158.We have set out our concerns about the need for greater enforcement of measures to prevent pregnancy and maternity discrimination. We have also set out our concerns about the burden of enforcement resting predominantly with women. Several witnesses have suggested that there could be a greater role for statutory and independent bodies in enforcing pregnancy and maternity discrimination laws and measures. For example, Maternity Action saw a greater role for the HSE in ensuring that health and safety protections for new and expectant mothers were properly enforced. It recommended:
HSE must work together with local inspectors to ensure consistent examination of the suitability of general risk assessments in relation to pregnant women and new mothers, as well as ensuring inspectors request to see specific risk assessments where there is a pregnant woman or new mother in the workplace.
159.Alexandra Heron noted the low levels of enforcement action by women and commented that “not to enforce the law invites it to be disregarded”. She went on to suggest that enforcement “should be undertaken by a properly resourced independent agency which can relieve employees not wishing to bring their own case by investigating and taking action against the employer.” Working Families outlined its concerns about the “antagonistic”, “often lengthy” and “increasingly legalistic” tribunal process and suggested that further consideration be given to “alternative mechanisms to ensure that the law is upheld”. It added that ACAS could be involved earlier in the appeal or grievance process.
160.When we asked the EHRC if it could play a greater enforcement role, Sue Coe told us that this would not be a good use of resources. She said:
One reaction to…[the] really shocking figures that came out of the research would be more enforcement and to lead with enforcement. That is not the correct approach. We would sink a great deal of resources, but perhaps not very effectively, if we supported more and more individual cases, which do not have a strategic push in terms of clarifying the law, because this is a very settled area of law.
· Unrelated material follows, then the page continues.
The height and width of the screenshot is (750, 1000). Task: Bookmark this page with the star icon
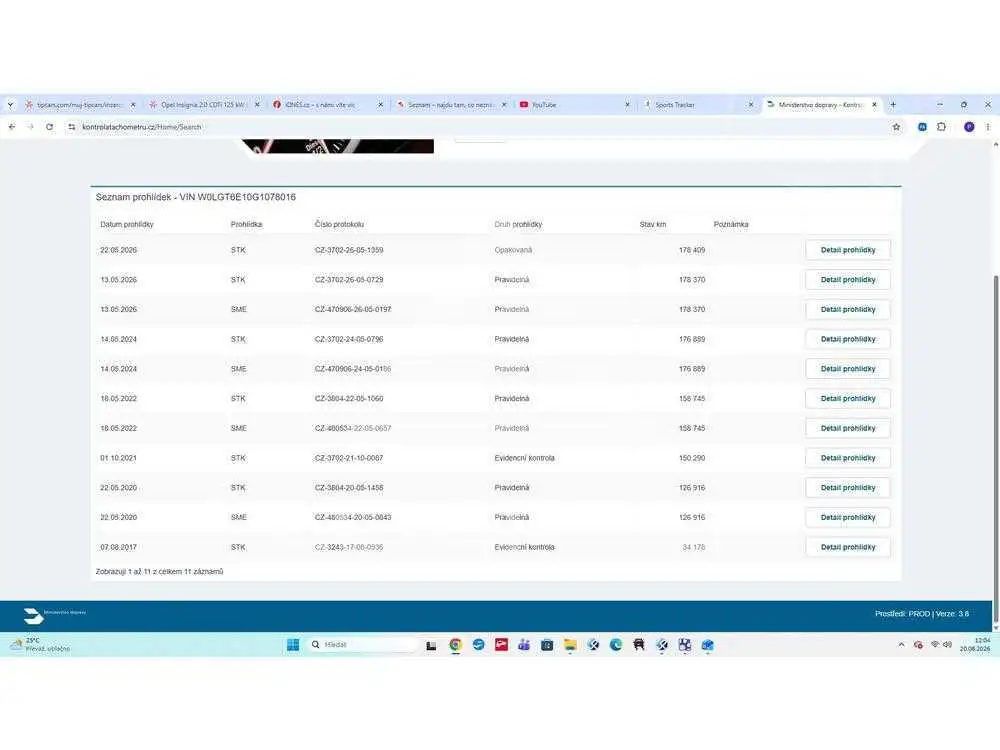[x=896, y=127]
161.Conversely, the Minister told us that the focus in relation to increasing compliance with pregnancy and maternity discrimination should be “about enforcement rather than changing the law”. He went on to suggest that the burden of enforcement for pregnancy and maternity discrimination should remain with the women experiencing discrimination, stating:
We do not want to change the fundamental way the whole system works, which does not just work in relation to this kind of discrimination but works with regard to all other employment rights. We do not proactively send enforcement teams into companies randomly in the same way, for instance, that we send Ofsted into schools…and haul them over the coals if their employment practices are not proper. Our approach, in order to have a reasonable balance of constraint and freedom, is to say, “There are clear rules. It is your duty to understand them and to abide by them, and if you do not, and somebody complains about it then you will suffer through this process.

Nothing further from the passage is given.